Sandra Sassa est originaire du Congo. En cette période inflationniste, il lui est difficile de réconcilier sa part de vie africaine et canadienne. C’est vraiment ma santé mentale qui en souffre; à vouloir tirer les deux bouts du monde, l’Amérique et l’Afrique, explique-t-elle.

Pour elle, envoyer de l’argent vers son alma mater afin d’aider les siens est un devoir. J’ai une carte de loyauté chez Western Union, dit-elle en riant de cette pièce symbolique qui démontre l’importante fréquence de ces transferts de fonds.

La Torontoise explique qu’une partie importante de son gagne-pain est transférée au Congo pour la survie des gens de là-bas. Toutefois, ces derniers temps, elle se voit obligée de refuser de plus en plus demandes de soutien. Une situation face à laquelle elle se sent impuissante. J’ai le sentiment que je les ai abandonnés, dit-elle.

Cela fait 30 ans que ses parents et elle ont immigré au Canada alors qu’elle était une adolescente. Aujourd’hui, mère de quatre enfants, elle confie que ces trois décennies n’ont guère refroidi ses liens avec ses proches en Afrique.

Ses parents lui ayant enseigné que la famille élargie et mononucléaire revêtent la même importance. Nous sommes très famille, dit-elle en joignant les mains en signe d’unité. D’ailleurs, chez nous, les termes cousins n’existent pas, ajoute-t-elle.

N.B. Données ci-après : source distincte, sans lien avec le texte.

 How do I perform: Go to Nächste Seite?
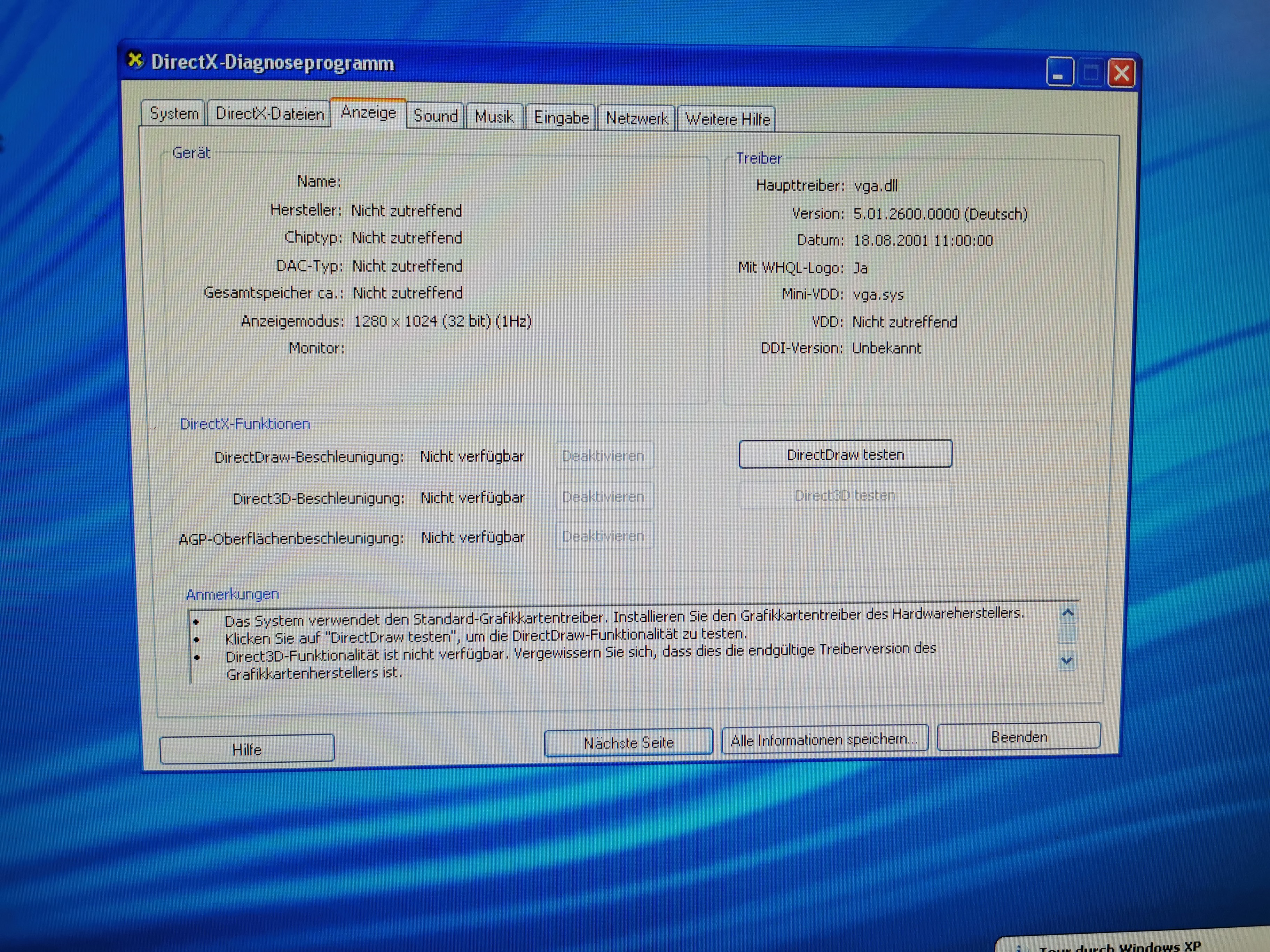tap(628, 743)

D’où son sentiment de devoir à tout prix appuyer sa famille en Afrique. Comment ne pas le faire vu la réalité [au Congo]?

Mme Sassa confie devoir prioriser ses factures d’épicerie tout en repoussant les échéances d’autres responsabilités. Je dois nourrir mes enfants [si bien que ] demain je pourrai manquer de payer l’électricité ou le gaz.

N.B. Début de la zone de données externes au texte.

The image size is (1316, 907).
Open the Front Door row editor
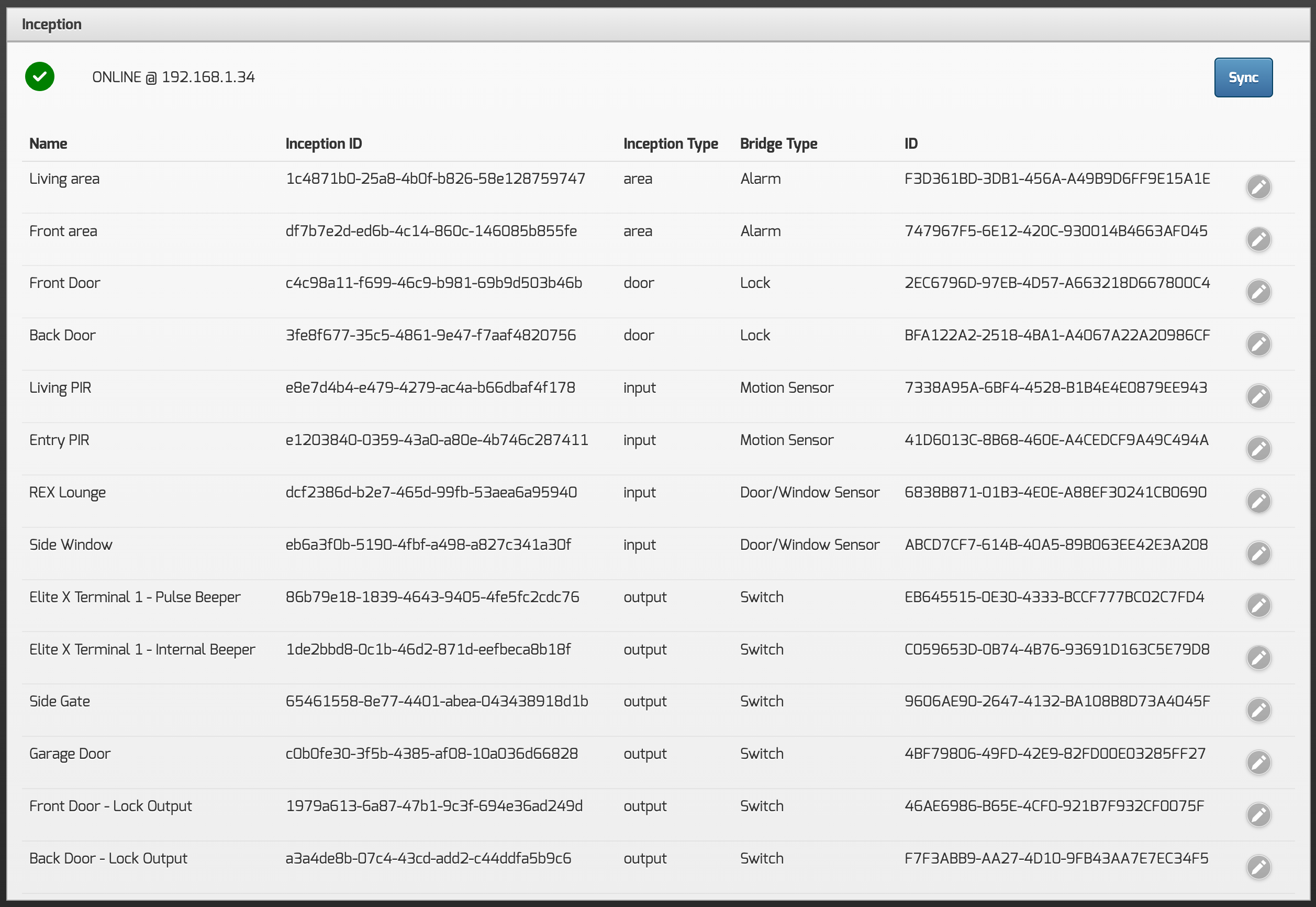coord(1258,292)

Pour Mme Sassa, devoir dire non à certaines demandes de ses proches peut aussi avoir des conséquences graves. Elle explique par exemple que le fait de ne pas payer des médicaments à quelqu’un peut déboucher sur son hospitalisation. Une facture qui pourrait donc lui coûter plus cher. Ça vient avec beaucoup d’anxiété [...] connaissant aussi les réalités socio-économiques des gens de là-bas, si aujourd’hui je dis non, demain ce même problème va s’accroître, dit-elle.

Patrick Kaketa Mpiana, président de l’Association des Congolais de l’Ontario, confie faire face aux mêmes enjeux. Moi, personnellement, j’ai décliné certaines demandes des familles [...] Vous vous sentez impuissant, dit-il.

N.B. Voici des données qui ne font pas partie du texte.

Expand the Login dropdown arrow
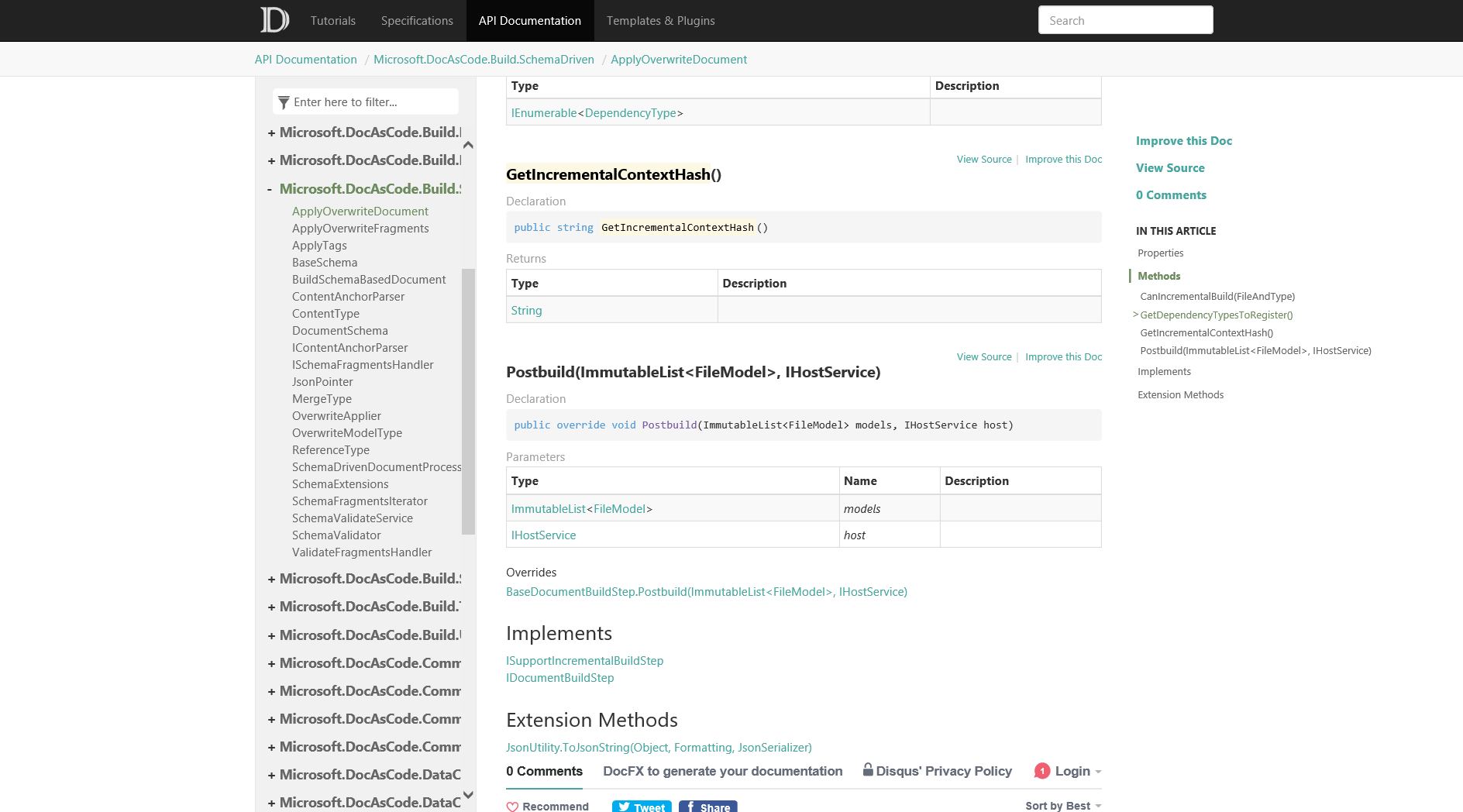Screen dimensions: 1463x812 click(1099, 771)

De plus, M. Mpiana explique que cette situation est source de tensions dans les familles.

Même son de cloche du côté de la Coalition des Noir.e.s de l’Ontario. Le vice-président de l'organisme, Patrick Auguste, prévoit une augmentation des problèmes de santé mentale et des tensions familiales. De façon générale, les immigrants ont une certaine vulnérabilité pour faire face à leurs besoins de première nécessité, dit-il.

Ajoutant à cela le facteur de l’inflation, M. Auguste croit que cette situation augmente le stress. Aider la famille restée dans le pays d’origine, c’est très important pour les nouveaux arrivants.

Sandra Sassa croit également que l’inflation touche de manière particulière ces confrères africains. Nous faisons face à la même tempête, mais racialement parlant, on n’est pas tous dans le même bateau.

S’adapter pour résister à l’inflation

Yahudha Man Kamaha est d’origine camerounaise et vit en Ontario depuis 5 ans. Il soutient financièrement sa femme et ses trois enfants restés en Afrique. Selon la mentalité africaine, on n’abandonne pas ses proches. Même si c’est plus difficile ici, on essaie de se battre pour voir dans quelle mesure s’ajuster, dit-il.

Comme mesures d’adaptation face à l’inflation, M. Kamaha choisit de diminuer certaines dépenses personnelles et de multiplier les emplois. Je n’ai pas de voiture en ce moment, donc je ne stresse pas pour les assurances, l’essence, dit-il. Je n’aime pas dépendre d’une seule source de revenus.

Inflation oblige, le résident de Scarborough envisage de diminuer l’aide s’il le faut. La facilité avec laquelle on aidait les proches va peut-être diminuer, raconte-t-il.

De son côté, Sandra Sassa envisage de recourir aux banques alimentaires pour diminuer sa facture d’épicerie afin de pouvoir soutenir ses proches en Afrique.